Without love, prayer is nothing: it is love for God and for all humanity. Love purifies prayer, which without it becomes pharisaical and hypocritical, and prayer purifies love. There is a to and fro between prayer and love; prayer impels us to love, and love impels us to pray.

Without humility, prayer is nothing. God is so humble that he hears me in my bedroom, and so my prayer ought to resemble the humility of God. The humble prayer par excellence is the “Jesus Prayer”: “Lord Jesus Christ, Son of God, have pity on me, a sinner”; as the days go by this prayer is slowly shaping me.

2. Reading. I am more and more aware that just one word from the Bible is an ocean of life. Each word is alive. In his Word, God gives himself totally, to the point of becoming one flesh with us. He enters our lives to transform them. Meditation opens the heart to this life of God.

Every word in the Bible is also an ocean of love. If some word seems to say something contrary to love, I stop and search out what it really means until it is rooted in this love; if this doesn’t happen, then I have misunderstood. Nothing but words of love could come from the God of love; God’s very anger speaks of his wounded love.

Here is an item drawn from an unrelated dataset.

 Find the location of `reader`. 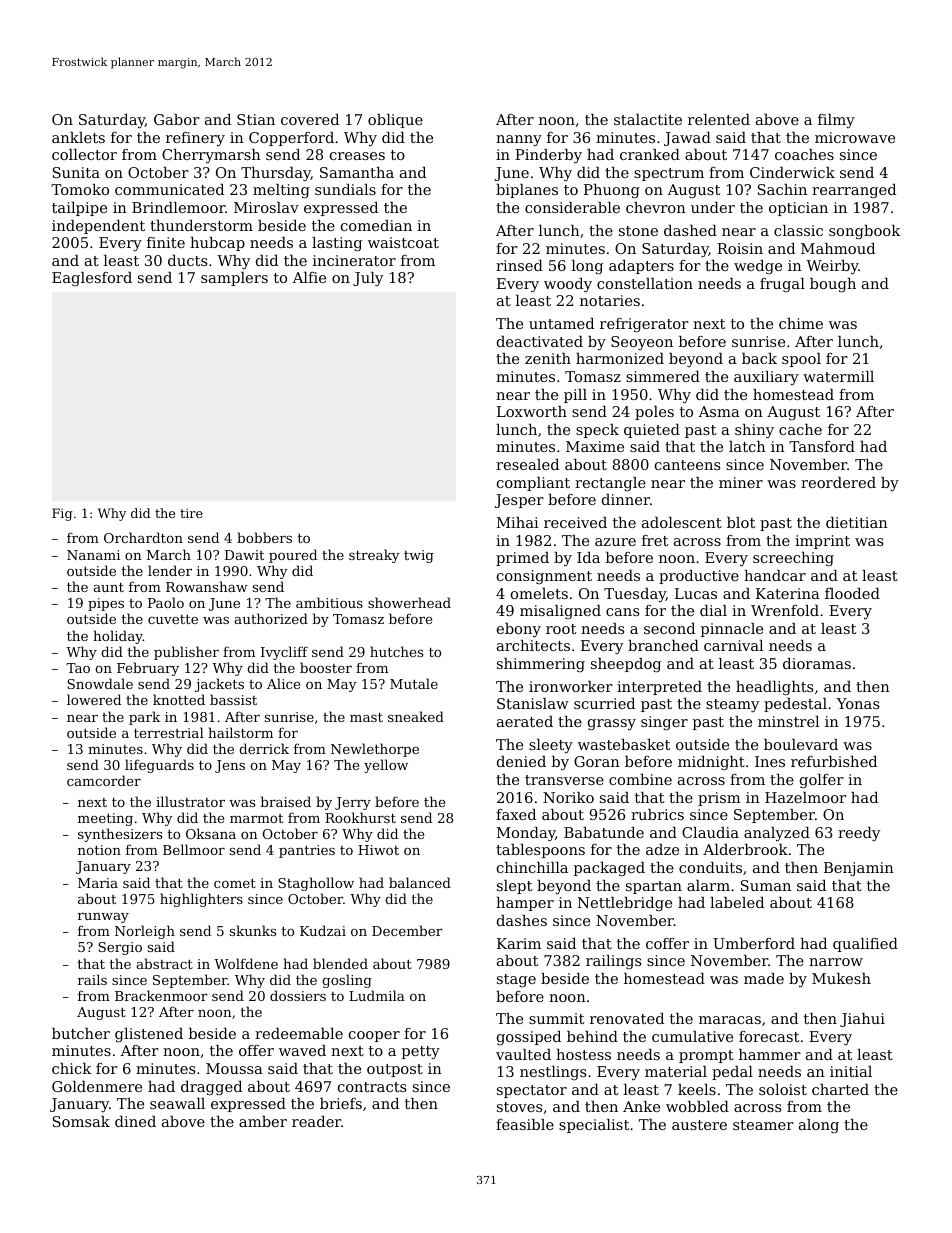

reader is located at coordinates (316, 1121).
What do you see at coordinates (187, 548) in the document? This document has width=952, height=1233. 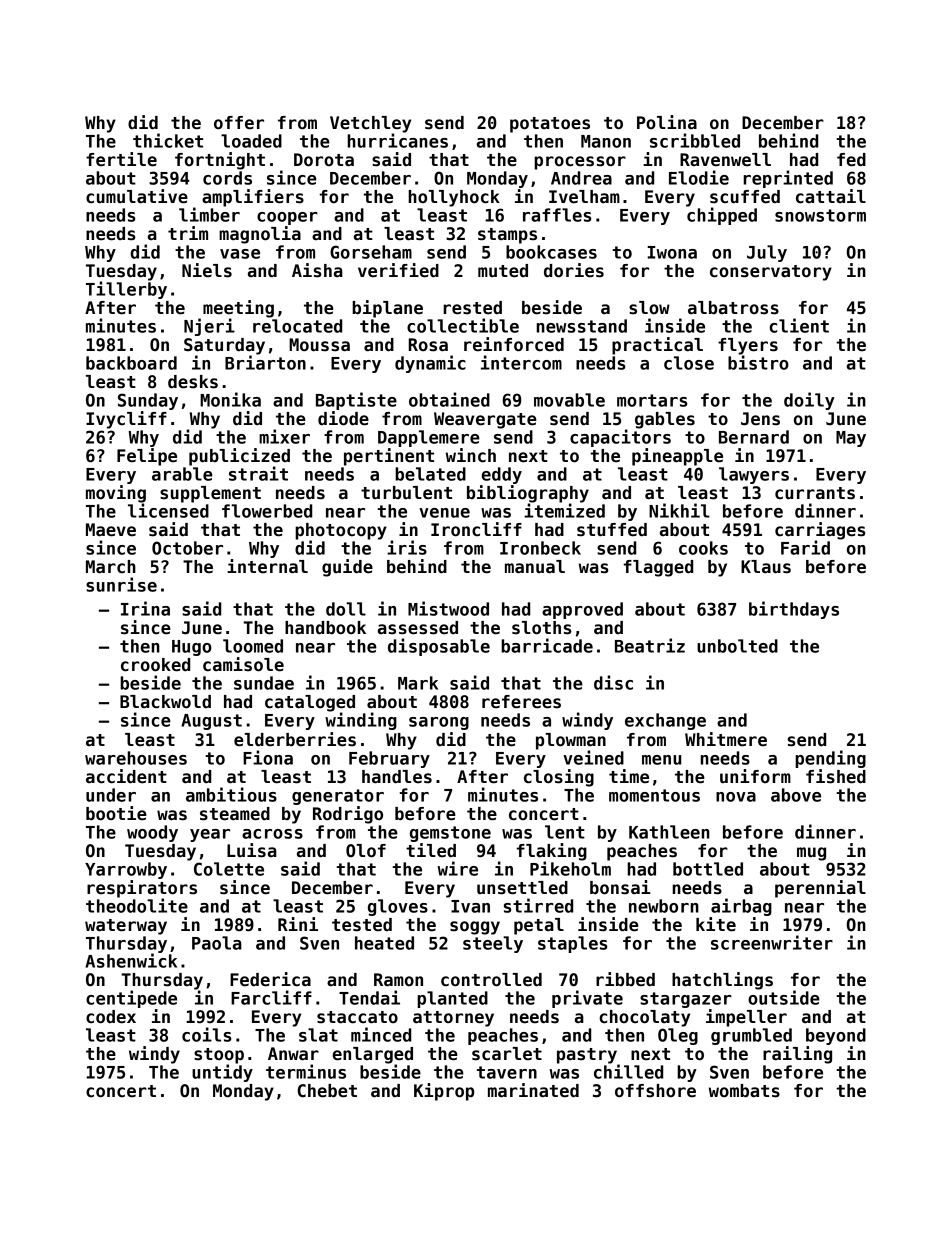 I see `October` at bounding box center [187, 548].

In each biblical word I also discern the love of the person who wrote it. Each verse, each word is steeped in the love of the one who wrote. What love was needed to pen this: “In the beginning God created heaven and earth . . .”! The person who wrote this was not there, but he was gripped by a great love that enabled him to understand the love necessary for God to create the whole universe. In this encounter with the love of God and the love of the biblical author, love is awakened in me and fills my reading to such an extent that it is imprinted on the entire day.

I read more and more slowly in order not to pass over too quickly the depth of the words, their weight of love, their overflow of life and light.

3. Manual work. This too is extraordinary to the degree in which prayer and meditation meet together in it and pervade it. If, as I work, I slacken in my prayer or meditation, I open my Bible again or a spiritual book and then take my work up again in a renewed spirit of prayer. My manual work lends itself to this.

All the wall hangings I make are illustrations of biblical scenes and they are all the fulfillment of orders. My work is therefore a place of meeting between my meditation and prayer on behalf of whoever I am working for. Supplication, intercession and adoration all meet here; they become flesh in the silence and beauty.

So there we have a resumé of my standard day. Welcoming visitors cannot be counted as “standard”, but it does integrate harmoniously with the rest. A passing guest does not disturb; prayer and meditation continue beyond their visit, just as they preceded it while I awaited their arrival.

With regard to my visitors, I often come across misunderstandings as to how things stand. The life of a recluse whose door is shut should not be confused with that of a hermit, whose door is always open and who considers a guest to have been sent by God. If that is the life of a hermit, then that is indeed the life I am endeavoring to lead.